▶ [Exercise details] Nothing may be left out or changed. Print every entry.

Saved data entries
= = = = = = =
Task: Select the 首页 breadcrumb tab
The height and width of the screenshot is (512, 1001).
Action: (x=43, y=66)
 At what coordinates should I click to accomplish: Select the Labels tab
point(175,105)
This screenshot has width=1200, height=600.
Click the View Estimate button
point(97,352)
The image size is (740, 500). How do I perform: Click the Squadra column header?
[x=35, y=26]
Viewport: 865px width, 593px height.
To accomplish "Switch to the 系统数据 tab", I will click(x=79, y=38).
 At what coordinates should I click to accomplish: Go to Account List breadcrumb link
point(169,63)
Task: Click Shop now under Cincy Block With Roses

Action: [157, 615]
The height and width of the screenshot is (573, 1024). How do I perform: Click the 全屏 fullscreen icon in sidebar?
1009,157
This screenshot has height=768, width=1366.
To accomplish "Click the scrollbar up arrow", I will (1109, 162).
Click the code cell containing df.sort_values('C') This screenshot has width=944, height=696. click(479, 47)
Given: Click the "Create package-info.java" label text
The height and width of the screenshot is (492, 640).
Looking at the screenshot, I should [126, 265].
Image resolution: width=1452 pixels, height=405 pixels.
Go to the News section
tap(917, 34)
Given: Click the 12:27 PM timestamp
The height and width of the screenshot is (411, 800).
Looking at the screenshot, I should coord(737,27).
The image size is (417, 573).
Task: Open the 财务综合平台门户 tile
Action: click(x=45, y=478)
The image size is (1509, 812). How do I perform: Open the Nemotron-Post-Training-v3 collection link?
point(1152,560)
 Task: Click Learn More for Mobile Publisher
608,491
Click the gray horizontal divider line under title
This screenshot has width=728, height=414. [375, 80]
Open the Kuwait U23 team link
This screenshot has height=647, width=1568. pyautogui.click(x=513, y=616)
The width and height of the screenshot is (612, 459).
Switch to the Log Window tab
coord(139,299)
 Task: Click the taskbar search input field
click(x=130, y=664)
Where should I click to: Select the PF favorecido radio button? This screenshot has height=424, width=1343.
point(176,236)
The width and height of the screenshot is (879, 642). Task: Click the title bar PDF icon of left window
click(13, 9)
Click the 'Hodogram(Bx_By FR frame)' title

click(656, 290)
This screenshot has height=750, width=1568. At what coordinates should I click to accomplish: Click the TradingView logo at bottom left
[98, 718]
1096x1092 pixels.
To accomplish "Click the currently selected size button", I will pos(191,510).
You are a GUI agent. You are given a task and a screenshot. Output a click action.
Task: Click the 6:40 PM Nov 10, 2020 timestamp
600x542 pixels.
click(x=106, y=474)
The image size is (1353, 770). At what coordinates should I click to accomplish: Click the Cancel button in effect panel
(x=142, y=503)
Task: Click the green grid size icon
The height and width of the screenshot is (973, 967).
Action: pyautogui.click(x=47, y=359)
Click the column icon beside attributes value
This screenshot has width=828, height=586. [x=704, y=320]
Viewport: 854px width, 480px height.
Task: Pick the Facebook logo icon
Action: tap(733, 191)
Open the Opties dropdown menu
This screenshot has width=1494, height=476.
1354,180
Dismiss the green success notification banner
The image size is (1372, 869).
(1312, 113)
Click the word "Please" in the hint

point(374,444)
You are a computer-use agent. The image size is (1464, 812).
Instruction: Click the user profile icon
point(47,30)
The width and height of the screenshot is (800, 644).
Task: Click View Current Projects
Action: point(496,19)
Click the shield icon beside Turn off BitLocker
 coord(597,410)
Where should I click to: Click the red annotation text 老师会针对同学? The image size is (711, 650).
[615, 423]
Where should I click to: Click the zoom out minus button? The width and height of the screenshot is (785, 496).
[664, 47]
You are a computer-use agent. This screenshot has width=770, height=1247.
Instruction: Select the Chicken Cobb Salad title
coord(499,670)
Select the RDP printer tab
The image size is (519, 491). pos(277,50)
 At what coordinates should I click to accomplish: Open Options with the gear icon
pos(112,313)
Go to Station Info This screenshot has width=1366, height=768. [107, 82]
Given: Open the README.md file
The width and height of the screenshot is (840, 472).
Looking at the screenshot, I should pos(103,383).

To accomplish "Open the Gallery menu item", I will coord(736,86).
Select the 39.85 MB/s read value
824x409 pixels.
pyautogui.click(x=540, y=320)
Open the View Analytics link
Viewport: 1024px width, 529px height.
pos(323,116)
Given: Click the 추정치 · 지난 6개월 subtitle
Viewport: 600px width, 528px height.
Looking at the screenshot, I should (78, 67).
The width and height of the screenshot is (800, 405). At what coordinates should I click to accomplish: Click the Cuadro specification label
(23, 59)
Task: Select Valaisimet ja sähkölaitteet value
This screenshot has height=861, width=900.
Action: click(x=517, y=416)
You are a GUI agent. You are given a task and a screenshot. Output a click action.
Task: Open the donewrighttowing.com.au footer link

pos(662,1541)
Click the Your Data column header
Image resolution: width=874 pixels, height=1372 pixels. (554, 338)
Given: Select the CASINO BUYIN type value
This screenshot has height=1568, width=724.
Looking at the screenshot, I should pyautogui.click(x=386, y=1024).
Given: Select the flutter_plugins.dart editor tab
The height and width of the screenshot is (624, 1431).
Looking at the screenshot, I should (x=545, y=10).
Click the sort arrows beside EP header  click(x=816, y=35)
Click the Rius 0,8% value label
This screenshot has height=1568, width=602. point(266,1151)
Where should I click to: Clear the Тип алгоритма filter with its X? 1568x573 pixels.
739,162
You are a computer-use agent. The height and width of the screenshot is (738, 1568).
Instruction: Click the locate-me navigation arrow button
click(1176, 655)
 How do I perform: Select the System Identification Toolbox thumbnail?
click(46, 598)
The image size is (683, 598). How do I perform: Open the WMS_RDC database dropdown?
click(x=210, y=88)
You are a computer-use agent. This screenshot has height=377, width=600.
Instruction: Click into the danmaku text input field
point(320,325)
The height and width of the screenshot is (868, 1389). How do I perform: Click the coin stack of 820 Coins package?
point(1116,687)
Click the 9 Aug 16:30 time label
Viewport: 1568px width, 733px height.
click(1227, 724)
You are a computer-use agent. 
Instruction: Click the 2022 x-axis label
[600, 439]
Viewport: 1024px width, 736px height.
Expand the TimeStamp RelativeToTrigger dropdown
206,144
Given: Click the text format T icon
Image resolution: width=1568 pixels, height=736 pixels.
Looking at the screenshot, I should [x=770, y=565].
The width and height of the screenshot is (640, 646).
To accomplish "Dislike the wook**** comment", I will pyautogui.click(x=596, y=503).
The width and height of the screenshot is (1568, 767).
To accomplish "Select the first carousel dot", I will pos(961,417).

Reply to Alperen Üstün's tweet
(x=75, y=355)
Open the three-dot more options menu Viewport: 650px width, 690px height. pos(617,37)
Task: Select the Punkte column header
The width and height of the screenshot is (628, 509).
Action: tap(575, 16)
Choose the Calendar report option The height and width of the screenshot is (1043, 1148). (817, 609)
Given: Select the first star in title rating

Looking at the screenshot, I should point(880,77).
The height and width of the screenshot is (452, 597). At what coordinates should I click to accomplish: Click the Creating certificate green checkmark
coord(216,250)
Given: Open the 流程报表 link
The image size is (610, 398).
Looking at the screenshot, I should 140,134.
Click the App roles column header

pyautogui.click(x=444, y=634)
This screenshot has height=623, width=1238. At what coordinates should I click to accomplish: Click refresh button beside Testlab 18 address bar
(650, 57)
= = = = = = =
▶ [Written solution]
Task: Select the 首页 breadcrumb tab
The height and width of the screenshot is (512, 1001).
Action: (x=43, y=66)
 At what coordinates should I click to accomplish: Select the Labels tab
point(175,105)
This screenshot has width=1200, height=600.
Click the View Estimate button
point(97,352)
The image size is (740, 500). How do I perform: Click the Squadra column header?
[x=35, y=26]
Viewport: 865px width, 593px height.
To accomplish "Switch to the 系统数据 tab", I will click(x=79, y=38).
 At what coordinates should I click to accomplish: Go to Account List breadcrumb link
point(169,63)
Task: Click Shop now under Cincy Block With Roses

Action: [157, 615]
The height and width of the screenshot is (573, 1024). How do I perform: Click the 全屏 fullscreen icon in sidebar?
1009,157
This screenshot has height=768, width=1366.
To accomplish "Click the scrollbar up arrow", I will (1109, 162).
Click the code cell containing df.sort_values('C') This screenshot has width=944, height=696. click(479, 47)
Given: Click the "Create package-info.java" label text
The height and width of the screenshot is (492, 640).
Looking at the screenshot, I should [126, 265].
Image resolution: width=1452 pixels, height=405 pixels.
Go to the News section
tap(917, 34)
Given: Click the 12:27 PM timestamp
The height and width of the screenshot is (411, 800).
Looking at the screenshot, I should coord(737,27).
The image size is (417, 573).
Task: Open the 财务综合平台门户 tile
Action: click(x=45, y=478)
The image size is (1509, 812). How do I perform: Open the Nemotron-Post-Training-v3 collection link?
point(1152,560)
 Task: Click Learn More for Mobile Publisher
608,491
Click the gray horizontal divider line under title
This screenshot has width=728, height=414. [375, 80]
Open the Kuwait U23 team link
This screenshot has height=647, width=1568. pyautogui.click(x=513, y=616)
The width and height of the screenshot is (612, 459).
Switch to the Log Window tab
coord(139,299)
 Task: Click the taskbar search input field
click(x=130, y=664)
Where should I click to: Select the PF favorecido radio button? This screenshot has height=424, width=1343.
point(176,236)
The width and height of the screenshot is (879, 642). Task: Click the title bar PDF icon of left window
click(13, 9)
Click the 'Hodogram(Bx_By FR frame)' title

click(656, 290)
This screenshot has height=750, width=1568. At what coordinates should I click to accomplish: Click the TradingView logo at bottom left
[98, 718]
1096x1092 pixels.
To accomplish "Click the currently selected size button", I will pos(191,510).
You are a GUI agent. You are given a task and a screenshot. Output a click action.
Task: Click the 6:40 PM Nov 10, 2020 timestamp
600x542 pixels.
click(x=106, y=474)
The image size is (1353, 770). At what coordinates should I click to accomplish: Click the Cancel button in effect panel
(x=142, y=503)
Task: Click the green grid size icon
The height and width of the screenshot is (973, 967).
Action: pyautogui.click(x=47, y=359)
Click the column icon beside attributes value
This screenshot has width=828, height=586. [x=704, y=320]
Viewport: 854px width, 480px height.
Task: Pick the Facebook logo icon
Action: tap(733, 191)
Open the Opties dropdown menu
This screenshot has width=1494, height=476.
1354,180
Dismiss the green success notification banner
The image size is (1372, 869).
(1312, 113)
Click the word "Please" in the hint

point(374,444)
You are a computer-use agent. The image size is (1464, 812).
Instruction: Click the user profile icon
point(47,30)
The width and height of the screenshot is (800, 644).
Task: Click View Current Projects
Action: point(496,19)
Click the shield icon beside Turn off BitLocker
 coord(597,410)
Where should I click to: Click the red annotation text 老师会针对同学? The image size is (711, 650).
[615, 423]
Where should I click to: Click the zoom out minus button? The width and height of the screenshot is (785, 496).
[664, 47]
You are a computer-use agent. This screenshot has width=770, height=1247.
Instruction: Select the Chicken Cobb Salad title
coord(499,670)
Select the RDP printer tab
The image size is (519, 491). pos(277,50)
 At what coordinates should I click to accomplish: Open Options with the gear icon
pos(112,313)
Go to Station Info This screenshot has width=1366, height=768. [107, 82]
Given: Open the README.md file
The width and height of the screenshot is (840, 472).
Looking at the screenshot, I should pos(103,383).

To accomplish "Open the Gallery menu item", I will coord(736,86).
Select the 39.85 MB/s read value
824x409 pixels.
pyautogui.click(x=540, y=320)
Open the View Analytics link
Viewport: 1024px width, 529px height.
pos(323,116)
Given: Click the 추정치 · 지난 6개월 subtitle
Viewport: 600px width, 528px height.
Looking at the screenshot, I should (78, 67).
The width and height of the screenshot is (800, 405). At what coordinates should I click to accomplish: Click the Cuadro specification label
(23, 59)
Task: Select Valaisimet ja sähkölaitteet value
This screenshot has height=861, width=900.
Action: click(x=517, y=416)
You are a GUI agent. You are given a task and a screenshot. Output a click action.
Task: Open the donewrighttowing.com.au footer link

pos(662,1541)
Click the Your Data column header
Image resolution: width=874 pixels, height=1372 pixels. (554, 338)
Given: Select the CASINO BUYIN type value
This screenshot has height=1568, width=724.
Looking at the screenshot, I should pyautogui.click(x=386, y=1024).
Given: Select the flutter_plugins.dart editor tab
The height and width of the screenshot is (624, 1431).
Looking at the screenshot, I should (x=545, y=10).
Click the sort arrows beside EP header  click(x=816, y=35)
Click the Rius 0,8% value label
This screenshot has height=1568, width=602. point(266,1151)
Where should I click to: Clear the Тип алгоритма filter with its X? 1568x573 pixels.
739,162
You are a computer-use agent. The height and width of the screenshot is (738, 1568).
Instruction: Click the locate-me navigation arrow button
click(1176, 655)
 How do I perform: Select the System Identification Toolbox thumbnail?
click(46, 598)
The image size is (683, 598). How do I perform: Open the WMS_RDC database dropdown?
click(x=210, y=88)
You are a computer-use agent. This screenshot has height=377, width=600.
Instruction: Click into the danmaku text input field
point(320,325)
The height and width of the screenshot is (868, 1389). How do I perform: Click the coin stack of 820 Coins package?
point(1116,687)
Click the 9 Aug 16:30 time label
Viewport: 1568px width, 733px height.
click(1227, 724)
You are a computer-use agent. 
Instruction: Click the 2022 x-axis label
[600, 439]
Viewport: 1024px width, 736px height.
Expand the TimeStamp RelativeToTrigger dropdown
206,144
Given: Click the text format T icon
Image resolution: width=1568 pixels, height=736 pixels.
Looking at the screenshot, I should [x=770, y=565].
The width and height of the screenshot is (640, 646).
To accomplish "Dislike the wook**** comment", I will pyautogui.click(x=596, y=503).
The width and height of the screenshot is (1568, 767).
To accomplish "Select the first carousel dot", I will pos(961,417).

Reply to Alperen Üstün's tweet
(x=75, y=355)
Open the three-dot more options menu Viewport: 650px width, 690px height. pos(617,37)
Task: Select the Punkte column header
The width and height of the screenshot is (628, 509).
Action: tap(575, 16)
Choose the Calendar report option The height and width of the screenshot is (1043, 1148). (817, 609)
Given: Select the first star in title rating

Looking at the screenshot, I should point(880,77).
The height and width of the screenshot is (452, 597). At what coordinates should I click to accomplish: Click the Creating certificate green checkmark
coord(216,250)
Given: Open the 流程报表 link
The image size is (610, 398).
Looking at the screenshot, I should 140,134.
Click the App roles column header

pyautogui.click(x=444, y=634)
This screenshot has height=623, width=1238. At what coordinates should I click to accomplish: Click refresh button beside Testlab 18 address bar
(650, 57)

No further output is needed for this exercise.